El género no es más que la forma de domesticación de las mujeres para poder extraer de nosotras todo lo que producimos, para sacar provecho de nuestro trabajo y hasta de nuestros sueños y deseos. El género modifica nuestra voluntad, nos dirige hacia la complacencia, nos hace obedientes y sumisas, nos educa para acatar, para no incomodar, para hacer la vida mas agradable a los demás, no importa cuán hostil y desagradable sea para nosotras. El resto del sistema se encarga de mantenernos vulnerables por si decidimos desacatar estos mandatos, reduciendo nuestras alternativas y estrechando el cerco para que no salgamos del redil.
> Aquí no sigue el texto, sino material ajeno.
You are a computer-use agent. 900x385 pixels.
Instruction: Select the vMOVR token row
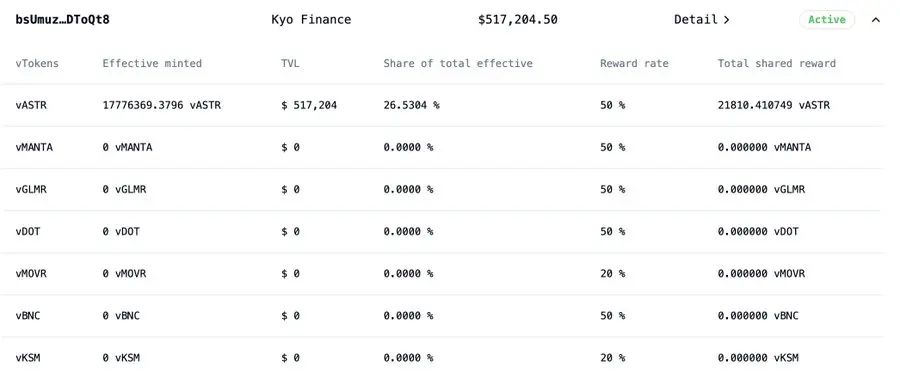[x=442, y=274]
Las mujeres llevamos tres siglos intentando escapar de esta domesticación para dejar de estar al servicio y disposición de los hombres y de su cultura explotadora y extractiva, para alcanzar una emancipación real donde no necesitemos ser tuteladas ni protegidas, donde se respete nuestra agencia y autonomía, donde seamos percibidas y reconocidas como personas de pleno derecho y donde nadie pretenda comerciar con nuestro cuerpo, nuestros procesos biológicos ni convierta nuestra opresión en un fetiche, reducirnos a un estereotipo o borrarnos como seres humanos. El género es también formar parte de esas industrias, es la manera en que aprendemos cómo somos las mujeres y qué lugar ocupamos en el mundo. Sobra decir que nuestra representación en la cultura se reduce, de una manera u otra, a nuestra participación en estas industrias. Somos cuerpos vacíos, sin nada de aquello que reconocemos como humano, salvo su forma.
Hace falta un pensamiento absolutamente individualista y una carencia total de empatía para creer que la violencia que sufren las mujeres de manera global y sistemática, todos los días y a todas horas, en todas las partes del mundo, no forma parte de esa domesticación y no funciona como escuela para que los hombres aprendan a dominarnos, o acaso pensar que existen mujeres de primera y de segunda, retórica racista y colonial al servicio del patriarcado y el capital desde tiempos inmemoriables. El género, junto con la explotación reproductiva, el porno y la prostitución, son fábricas de desigualdad humana, son la base de la jerarquía sexual, por eso las feministas pedimos su abolición efectiva y real YA.